There was no guarantee the project, code-named “Dragonfly” would result in Google search returning to China. 
Google already offers a number of apps to Chinese users, including Google Translate and Files Go, and the company has offices in Beijing, Shenzhen and Shanghai. 
But the largest of its services – search, email, and the Play app store – are all unavailable in the country.
Google’s co-founder Sergey Brin has previously cited his birth in the Soviet Union in the 1970s as explaining his opposition to enabling Chinese censorship. 
“It touches me more than other people having been born in a country that was totalitarian and having seen that for the first few years of my life,” he told the Guardian in 2010, as Google pulled its censorship from Chinese search after four years of co-operating with the authorities.
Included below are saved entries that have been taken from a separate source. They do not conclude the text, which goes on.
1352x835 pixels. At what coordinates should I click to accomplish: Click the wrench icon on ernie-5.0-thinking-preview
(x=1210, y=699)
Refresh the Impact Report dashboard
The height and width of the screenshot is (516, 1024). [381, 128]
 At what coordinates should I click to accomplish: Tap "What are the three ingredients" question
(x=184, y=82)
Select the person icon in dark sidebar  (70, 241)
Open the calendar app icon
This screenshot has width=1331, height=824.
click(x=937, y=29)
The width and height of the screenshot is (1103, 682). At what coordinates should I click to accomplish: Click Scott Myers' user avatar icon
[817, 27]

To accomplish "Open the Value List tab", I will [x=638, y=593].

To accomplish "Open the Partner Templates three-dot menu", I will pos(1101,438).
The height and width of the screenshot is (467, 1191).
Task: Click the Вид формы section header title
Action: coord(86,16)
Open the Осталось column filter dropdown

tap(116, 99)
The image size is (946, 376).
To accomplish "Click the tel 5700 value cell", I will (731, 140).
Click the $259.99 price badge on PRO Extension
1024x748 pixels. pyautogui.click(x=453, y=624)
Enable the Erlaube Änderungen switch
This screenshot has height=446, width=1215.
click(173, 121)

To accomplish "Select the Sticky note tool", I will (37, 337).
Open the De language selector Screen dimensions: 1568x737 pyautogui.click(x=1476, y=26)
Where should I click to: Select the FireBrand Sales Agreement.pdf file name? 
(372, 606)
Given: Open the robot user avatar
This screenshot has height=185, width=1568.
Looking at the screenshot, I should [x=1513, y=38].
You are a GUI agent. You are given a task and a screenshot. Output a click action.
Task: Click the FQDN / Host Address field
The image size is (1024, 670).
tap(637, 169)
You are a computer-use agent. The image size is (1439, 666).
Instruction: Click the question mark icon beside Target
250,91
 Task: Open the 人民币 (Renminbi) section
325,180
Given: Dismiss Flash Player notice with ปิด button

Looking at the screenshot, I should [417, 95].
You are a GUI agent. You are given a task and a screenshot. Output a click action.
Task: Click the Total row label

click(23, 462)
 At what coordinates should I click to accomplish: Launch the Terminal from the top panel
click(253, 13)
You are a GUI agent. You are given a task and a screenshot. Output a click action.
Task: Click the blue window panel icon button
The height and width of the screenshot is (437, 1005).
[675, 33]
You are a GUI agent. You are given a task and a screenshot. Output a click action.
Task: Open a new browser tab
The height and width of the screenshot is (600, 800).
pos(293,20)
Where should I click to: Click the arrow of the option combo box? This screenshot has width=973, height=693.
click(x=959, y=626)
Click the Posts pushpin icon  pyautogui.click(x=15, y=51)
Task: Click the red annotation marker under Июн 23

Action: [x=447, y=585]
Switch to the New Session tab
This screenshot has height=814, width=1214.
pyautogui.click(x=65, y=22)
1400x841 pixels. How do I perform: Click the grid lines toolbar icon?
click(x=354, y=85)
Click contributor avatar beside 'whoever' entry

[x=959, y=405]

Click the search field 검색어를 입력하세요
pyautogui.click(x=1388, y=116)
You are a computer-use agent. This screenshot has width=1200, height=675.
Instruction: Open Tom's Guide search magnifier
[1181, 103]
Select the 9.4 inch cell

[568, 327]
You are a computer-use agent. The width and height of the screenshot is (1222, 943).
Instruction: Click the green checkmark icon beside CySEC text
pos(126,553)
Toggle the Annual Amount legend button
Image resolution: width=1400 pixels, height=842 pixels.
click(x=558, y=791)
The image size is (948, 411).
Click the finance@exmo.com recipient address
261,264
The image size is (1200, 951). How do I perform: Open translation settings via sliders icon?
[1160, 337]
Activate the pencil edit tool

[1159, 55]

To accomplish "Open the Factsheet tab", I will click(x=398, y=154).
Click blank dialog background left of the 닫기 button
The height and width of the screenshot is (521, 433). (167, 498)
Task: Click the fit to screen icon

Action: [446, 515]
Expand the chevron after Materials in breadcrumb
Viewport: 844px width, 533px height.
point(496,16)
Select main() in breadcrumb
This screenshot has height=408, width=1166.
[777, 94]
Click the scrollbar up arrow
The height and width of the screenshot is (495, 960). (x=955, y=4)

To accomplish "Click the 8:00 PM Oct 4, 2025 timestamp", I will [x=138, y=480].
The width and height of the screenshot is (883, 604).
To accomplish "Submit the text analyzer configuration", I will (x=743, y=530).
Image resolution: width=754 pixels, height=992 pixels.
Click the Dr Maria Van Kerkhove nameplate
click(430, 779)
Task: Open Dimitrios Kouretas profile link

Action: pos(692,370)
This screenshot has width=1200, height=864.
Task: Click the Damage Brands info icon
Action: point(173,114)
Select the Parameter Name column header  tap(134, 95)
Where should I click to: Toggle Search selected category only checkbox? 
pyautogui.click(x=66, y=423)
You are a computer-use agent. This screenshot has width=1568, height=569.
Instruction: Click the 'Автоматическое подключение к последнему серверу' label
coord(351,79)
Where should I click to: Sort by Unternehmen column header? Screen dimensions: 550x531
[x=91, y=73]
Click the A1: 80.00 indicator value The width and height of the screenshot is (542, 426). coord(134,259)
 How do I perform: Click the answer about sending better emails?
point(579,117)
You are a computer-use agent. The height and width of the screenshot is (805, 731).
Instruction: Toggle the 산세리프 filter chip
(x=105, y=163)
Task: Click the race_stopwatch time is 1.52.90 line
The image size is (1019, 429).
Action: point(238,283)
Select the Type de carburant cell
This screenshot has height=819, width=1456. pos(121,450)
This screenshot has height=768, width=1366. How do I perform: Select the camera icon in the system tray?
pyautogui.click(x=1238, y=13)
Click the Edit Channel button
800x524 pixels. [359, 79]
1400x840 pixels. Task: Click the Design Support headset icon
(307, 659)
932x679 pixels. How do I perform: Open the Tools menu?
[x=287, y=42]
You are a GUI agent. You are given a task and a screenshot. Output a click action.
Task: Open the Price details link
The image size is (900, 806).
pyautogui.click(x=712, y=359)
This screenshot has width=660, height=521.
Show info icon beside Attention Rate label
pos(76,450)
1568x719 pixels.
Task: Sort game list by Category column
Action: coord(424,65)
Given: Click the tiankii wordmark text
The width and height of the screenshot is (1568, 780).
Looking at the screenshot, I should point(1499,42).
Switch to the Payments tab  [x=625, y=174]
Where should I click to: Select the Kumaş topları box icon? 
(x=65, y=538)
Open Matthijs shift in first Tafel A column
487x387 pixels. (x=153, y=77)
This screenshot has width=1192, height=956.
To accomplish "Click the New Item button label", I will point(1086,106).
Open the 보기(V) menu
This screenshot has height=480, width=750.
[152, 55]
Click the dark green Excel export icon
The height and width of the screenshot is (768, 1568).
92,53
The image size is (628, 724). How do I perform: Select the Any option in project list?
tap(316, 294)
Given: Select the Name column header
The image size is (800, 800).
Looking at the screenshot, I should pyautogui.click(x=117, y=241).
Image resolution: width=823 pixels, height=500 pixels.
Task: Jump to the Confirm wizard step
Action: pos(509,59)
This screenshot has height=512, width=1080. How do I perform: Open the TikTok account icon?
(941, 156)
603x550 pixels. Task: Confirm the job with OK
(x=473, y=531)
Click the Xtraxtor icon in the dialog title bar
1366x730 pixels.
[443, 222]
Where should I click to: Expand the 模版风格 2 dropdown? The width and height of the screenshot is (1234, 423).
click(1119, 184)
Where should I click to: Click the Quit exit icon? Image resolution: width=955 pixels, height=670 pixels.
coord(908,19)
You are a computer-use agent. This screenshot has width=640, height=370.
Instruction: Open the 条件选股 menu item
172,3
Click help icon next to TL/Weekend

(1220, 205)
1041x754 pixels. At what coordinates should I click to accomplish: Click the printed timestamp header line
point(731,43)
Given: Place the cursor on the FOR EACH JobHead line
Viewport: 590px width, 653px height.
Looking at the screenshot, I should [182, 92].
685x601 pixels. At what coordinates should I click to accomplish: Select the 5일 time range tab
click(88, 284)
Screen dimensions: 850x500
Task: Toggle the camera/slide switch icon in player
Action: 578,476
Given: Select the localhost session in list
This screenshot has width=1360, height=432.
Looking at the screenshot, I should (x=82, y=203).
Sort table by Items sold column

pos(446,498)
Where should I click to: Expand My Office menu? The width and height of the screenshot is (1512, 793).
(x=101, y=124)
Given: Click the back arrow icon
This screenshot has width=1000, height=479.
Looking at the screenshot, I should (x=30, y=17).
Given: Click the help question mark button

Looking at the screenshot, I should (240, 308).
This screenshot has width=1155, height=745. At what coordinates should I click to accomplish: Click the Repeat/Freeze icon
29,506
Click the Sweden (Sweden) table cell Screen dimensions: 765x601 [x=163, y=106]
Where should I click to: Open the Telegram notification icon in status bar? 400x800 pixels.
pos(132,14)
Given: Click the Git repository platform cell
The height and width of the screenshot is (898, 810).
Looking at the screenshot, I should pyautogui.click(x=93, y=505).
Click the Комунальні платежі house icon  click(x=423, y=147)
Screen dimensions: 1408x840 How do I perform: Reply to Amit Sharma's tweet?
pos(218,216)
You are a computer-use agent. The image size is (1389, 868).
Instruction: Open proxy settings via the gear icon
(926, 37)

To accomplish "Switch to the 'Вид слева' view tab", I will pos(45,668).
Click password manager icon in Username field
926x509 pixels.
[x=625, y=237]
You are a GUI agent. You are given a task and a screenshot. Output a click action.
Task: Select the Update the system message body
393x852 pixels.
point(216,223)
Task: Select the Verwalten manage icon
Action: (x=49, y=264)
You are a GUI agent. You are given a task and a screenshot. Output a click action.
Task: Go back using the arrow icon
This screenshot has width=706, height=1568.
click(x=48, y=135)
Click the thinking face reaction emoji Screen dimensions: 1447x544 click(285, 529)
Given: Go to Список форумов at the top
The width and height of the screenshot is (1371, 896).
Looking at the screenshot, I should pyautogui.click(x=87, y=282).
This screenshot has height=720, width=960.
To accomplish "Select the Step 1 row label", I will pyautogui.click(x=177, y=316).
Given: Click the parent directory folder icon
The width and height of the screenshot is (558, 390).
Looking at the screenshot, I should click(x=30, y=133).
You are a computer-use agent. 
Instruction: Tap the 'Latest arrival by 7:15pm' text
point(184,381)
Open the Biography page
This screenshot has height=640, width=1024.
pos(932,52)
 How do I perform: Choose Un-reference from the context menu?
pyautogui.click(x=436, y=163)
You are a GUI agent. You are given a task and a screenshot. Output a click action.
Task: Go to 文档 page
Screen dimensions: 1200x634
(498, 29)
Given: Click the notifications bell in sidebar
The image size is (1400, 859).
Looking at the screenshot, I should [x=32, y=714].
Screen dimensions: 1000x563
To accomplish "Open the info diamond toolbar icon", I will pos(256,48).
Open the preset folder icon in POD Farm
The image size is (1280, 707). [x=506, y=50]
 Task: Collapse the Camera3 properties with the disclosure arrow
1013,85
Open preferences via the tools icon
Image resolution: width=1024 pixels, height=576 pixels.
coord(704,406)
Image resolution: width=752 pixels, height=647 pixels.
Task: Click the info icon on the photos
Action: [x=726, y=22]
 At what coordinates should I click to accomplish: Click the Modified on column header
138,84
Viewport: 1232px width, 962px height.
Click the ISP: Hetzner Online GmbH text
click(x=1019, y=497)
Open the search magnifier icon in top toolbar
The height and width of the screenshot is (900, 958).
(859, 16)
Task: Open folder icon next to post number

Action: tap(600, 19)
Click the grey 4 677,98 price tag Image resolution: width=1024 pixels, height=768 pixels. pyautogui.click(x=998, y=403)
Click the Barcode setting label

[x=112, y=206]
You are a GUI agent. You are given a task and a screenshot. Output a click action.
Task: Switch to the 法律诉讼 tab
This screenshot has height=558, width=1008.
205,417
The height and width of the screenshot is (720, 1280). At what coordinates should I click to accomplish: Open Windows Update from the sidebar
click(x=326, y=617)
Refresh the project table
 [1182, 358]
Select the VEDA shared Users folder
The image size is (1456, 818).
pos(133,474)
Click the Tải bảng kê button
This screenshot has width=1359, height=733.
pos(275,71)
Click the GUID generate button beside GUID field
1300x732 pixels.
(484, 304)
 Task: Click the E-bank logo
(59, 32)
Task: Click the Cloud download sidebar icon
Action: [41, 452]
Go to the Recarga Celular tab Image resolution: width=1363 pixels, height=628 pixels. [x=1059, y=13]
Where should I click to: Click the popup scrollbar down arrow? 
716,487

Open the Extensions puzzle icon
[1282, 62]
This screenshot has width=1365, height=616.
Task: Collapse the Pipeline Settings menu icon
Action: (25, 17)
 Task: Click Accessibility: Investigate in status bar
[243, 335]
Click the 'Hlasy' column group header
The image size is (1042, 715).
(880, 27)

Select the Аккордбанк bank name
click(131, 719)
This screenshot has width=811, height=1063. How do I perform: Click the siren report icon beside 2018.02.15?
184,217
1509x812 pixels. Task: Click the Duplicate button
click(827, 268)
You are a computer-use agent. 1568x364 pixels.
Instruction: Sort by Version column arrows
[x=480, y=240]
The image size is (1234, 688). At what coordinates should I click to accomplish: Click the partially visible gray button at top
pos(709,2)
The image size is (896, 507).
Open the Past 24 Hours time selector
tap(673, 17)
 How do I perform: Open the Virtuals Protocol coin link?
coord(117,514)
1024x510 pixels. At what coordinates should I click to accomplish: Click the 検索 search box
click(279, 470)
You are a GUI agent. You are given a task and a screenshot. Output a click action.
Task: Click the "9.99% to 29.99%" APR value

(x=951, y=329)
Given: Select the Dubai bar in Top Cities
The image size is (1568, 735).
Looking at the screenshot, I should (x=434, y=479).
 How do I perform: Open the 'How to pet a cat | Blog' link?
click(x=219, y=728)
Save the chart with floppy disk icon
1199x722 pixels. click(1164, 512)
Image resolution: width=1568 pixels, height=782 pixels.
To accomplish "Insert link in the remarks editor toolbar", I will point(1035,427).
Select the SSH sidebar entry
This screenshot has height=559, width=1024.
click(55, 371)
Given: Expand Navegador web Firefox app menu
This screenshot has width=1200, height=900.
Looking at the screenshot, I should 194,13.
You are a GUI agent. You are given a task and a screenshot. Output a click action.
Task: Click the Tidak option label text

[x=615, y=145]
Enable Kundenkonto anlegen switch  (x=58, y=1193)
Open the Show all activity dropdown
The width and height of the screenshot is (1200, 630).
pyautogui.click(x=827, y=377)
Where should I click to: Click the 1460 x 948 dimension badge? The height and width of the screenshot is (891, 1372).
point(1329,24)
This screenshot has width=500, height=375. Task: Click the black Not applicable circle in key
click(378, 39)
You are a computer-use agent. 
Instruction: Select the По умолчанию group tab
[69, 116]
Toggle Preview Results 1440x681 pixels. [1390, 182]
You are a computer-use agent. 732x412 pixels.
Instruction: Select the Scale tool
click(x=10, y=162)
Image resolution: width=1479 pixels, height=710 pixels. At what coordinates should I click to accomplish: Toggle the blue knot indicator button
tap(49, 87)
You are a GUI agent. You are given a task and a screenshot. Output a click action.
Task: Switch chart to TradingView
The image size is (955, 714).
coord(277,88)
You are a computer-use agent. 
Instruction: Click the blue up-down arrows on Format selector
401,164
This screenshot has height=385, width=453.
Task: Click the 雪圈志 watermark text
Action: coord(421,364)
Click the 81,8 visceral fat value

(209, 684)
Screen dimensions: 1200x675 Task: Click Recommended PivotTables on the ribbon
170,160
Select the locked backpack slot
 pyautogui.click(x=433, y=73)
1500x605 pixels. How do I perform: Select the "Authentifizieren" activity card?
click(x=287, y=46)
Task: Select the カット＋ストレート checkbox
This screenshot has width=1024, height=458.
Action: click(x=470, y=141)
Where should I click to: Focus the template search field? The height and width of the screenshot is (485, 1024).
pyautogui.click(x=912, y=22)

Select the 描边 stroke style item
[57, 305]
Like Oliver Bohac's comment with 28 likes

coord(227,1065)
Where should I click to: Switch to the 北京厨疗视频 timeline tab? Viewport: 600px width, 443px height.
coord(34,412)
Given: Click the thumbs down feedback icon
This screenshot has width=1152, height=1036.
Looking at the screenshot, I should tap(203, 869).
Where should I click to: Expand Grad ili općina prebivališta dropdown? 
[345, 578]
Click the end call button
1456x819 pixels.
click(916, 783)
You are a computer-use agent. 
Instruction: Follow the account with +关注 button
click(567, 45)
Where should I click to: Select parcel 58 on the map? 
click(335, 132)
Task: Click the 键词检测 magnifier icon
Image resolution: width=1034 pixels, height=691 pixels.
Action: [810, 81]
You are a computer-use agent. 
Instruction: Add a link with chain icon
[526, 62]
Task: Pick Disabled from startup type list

The Chinese human rights community said Google acquiescing to China’s censorship would be a “dark day for internet freedom”.
“It is impossible to see how such a move is compatible with Google’s ‘Do the right thing’ motto, and we are calling on the company to change course,” said Patrick Poon, China Researcher at Amnesty International.
“For the world’s biggest search engine to adopt such extreme measures would be a gross attack on freedom of information and internet freedom. In putting profits before human rights, Google would be setting a chilling precedent and handing the Chinese government a victory.”
GreatFire, a China-based organisation that monitors internet censorship and provides ways around the “Great Firewall” for Chinese residents, said the move “could be the final nail in the Chinese internet freedom coffin.”
“The ensuing crackdown on freedom of speech will be felt around the globe,” the organisation added.
Speaking to the Guardian in 2016, GreatFire’s co-founder “Charlie Smith” – a pseudonym – had praised Google’s initial decision to pull out of China in 2010, over what it said were cyberattacks aimed at its source code and the Gmail accounts of Chinese human rights activists.
“I think people are going to be very wary and attentive to how Google goes back into China. And hopefully they’re going to show us that there is a way to go back in without having to censor,” Smith said at the time.
“I would be disappointed, and I know that a lot of other people would be disappointed, if Google went back in and said ‘we’re going to censor our search results again’, because they’ve made that mistake already, and they should understand that the situation hasn’t changed.”